Return each line of the data below that contains the string "blue".

(Listed records begins)

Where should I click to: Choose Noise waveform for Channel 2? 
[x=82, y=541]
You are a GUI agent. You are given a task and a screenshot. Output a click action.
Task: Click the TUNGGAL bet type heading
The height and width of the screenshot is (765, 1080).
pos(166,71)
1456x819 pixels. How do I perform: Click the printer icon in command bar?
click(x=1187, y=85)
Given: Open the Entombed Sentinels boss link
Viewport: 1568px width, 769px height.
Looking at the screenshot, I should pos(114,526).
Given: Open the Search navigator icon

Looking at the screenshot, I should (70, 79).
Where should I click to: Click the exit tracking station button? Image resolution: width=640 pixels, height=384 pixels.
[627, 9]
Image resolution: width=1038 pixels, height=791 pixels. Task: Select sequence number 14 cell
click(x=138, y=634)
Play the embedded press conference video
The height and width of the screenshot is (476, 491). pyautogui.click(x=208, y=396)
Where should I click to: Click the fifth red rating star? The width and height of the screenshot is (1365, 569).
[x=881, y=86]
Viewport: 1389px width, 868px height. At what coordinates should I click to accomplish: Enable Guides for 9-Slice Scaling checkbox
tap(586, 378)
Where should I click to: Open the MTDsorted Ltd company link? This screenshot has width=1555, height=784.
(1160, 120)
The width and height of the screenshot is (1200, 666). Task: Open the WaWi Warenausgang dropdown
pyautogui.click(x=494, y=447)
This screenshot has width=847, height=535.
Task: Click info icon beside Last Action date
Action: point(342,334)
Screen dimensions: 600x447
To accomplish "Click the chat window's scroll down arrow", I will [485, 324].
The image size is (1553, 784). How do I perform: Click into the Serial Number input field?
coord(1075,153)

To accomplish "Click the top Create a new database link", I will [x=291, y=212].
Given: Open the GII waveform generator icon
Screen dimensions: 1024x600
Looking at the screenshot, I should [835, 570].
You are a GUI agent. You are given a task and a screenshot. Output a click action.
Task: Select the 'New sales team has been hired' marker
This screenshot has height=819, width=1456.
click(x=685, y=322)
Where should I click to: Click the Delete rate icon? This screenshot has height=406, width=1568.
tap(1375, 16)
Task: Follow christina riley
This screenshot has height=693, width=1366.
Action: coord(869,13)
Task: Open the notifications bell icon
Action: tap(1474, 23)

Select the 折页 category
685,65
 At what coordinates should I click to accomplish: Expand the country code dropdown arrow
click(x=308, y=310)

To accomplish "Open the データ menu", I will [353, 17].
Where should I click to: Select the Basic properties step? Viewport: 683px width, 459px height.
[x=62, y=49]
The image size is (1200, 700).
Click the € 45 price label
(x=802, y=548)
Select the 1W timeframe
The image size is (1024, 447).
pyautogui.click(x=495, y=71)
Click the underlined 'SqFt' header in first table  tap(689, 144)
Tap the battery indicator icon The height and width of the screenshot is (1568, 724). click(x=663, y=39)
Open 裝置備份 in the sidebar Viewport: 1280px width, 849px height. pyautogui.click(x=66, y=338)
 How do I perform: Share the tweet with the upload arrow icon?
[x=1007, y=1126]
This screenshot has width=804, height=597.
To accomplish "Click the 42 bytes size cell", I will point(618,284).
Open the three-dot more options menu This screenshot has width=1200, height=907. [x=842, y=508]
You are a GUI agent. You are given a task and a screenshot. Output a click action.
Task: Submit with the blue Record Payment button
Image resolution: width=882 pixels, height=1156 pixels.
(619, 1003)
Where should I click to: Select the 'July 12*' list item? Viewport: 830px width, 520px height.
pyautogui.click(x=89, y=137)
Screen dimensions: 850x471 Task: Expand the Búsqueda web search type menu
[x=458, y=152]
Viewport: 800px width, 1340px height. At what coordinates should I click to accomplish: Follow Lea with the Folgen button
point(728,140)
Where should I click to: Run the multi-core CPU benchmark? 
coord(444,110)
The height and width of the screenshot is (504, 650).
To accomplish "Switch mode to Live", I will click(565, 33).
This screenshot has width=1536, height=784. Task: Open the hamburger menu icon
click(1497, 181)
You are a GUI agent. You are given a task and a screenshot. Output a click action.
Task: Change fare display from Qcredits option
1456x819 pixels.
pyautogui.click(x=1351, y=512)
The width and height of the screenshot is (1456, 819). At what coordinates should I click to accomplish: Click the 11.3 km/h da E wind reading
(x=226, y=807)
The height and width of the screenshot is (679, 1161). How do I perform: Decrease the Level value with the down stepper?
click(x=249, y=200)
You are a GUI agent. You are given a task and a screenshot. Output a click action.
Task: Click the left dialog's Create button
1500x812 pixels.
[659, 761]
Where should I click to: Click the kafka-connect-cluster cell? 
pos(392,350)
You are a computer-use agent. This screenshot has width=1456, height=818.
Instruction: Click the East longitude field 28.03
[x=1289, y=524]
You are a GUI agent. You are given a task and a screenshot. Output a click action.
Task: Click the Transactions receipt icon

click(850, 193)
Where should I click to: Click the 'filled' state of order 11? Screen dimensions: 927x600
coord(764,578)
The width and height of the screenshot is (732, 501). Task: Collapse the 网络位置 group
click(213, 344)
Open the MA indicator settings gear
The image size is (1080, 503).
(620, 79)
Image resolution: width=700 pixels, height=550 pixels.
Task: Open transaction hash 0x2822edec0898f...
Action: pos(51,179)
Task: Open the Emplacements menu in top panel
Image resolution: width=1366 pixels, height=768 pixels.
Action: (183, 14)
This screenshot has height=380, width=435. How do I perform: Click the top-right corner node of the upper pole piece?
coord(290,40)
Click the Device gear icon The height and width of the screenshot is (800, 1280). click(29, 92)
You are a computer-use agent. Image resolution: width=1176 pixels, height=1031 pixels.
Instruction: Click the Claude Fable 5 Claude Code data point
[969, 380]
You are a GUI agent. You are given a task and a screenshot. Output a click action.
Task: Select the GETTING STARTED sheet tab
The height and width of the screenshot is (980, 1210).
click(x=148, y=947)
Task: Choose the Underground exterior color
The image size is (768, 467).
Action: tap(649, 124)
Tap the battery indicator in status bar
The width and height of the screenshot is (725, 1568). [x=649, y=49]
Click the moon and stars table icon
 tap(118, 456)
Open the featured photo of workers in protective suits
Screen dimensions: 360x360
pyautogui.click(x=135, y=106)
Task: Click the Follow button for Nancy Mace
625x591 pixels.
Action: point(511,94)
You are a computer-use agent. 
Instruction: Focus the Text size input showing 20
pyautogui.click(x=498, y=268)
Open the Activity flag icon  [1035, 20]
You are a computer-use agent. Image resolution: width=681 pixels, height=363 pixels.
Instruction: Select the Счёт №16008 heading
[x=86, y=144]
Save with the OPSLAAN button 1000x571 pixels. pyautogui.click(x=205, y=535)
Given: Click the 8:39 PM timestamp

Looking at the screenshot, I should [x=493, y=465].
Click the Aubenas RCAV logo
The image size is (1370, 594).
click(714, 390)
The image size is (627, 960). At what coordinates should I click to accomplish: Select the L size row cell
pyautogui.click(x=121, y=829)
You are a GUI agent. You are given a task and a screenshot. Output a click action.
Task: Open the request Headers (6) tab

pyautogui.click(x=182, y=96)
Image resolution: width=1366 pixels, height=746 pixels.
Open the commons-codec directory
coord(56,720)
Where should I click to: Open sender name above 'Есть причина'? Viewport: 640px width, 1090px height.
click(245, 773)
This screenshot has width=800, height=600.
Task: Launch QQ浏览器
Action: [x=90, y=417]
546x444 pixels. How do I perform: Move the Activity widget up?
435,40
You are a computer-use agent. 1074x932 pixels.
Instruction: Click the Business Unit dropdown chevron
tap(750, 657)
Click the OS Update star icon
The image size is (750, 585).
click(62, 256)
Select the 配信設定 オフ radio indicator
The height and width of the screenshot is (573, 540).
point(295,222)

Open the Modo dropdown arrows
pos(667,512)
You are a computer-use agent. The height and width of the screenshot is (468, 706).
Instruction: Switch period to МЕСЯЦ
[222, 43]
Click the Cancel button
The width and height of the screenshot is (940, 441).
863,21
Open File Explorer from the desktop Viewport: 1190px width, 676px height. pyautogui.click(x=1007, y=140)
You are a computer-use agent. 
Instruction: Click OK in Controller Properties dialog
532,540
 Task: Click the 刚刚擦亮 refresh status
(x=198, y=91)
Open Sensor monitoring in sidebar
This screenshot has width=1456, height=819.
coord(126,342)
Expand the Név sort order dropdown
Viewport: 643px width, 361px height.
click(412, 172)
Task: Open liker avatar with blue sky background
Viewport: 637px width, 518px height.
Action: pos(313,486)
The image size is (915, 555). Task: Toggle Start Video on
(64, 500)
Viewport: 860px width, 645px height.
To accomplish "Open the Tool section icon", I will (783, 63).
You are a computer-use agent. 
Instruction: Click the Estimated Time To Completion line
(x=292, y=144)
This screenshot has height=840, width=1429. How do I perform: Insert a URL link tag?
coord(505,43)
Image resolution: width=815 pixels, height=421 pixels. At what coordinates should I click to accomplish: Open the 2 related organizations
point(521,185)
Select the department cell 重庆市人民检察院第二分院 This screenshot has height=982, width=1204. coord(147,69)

(Listed records ends)

• [Answer for this exercise]:
Task: Submit with the blue Record Payment button
Task: Open liker avatar with blue sky background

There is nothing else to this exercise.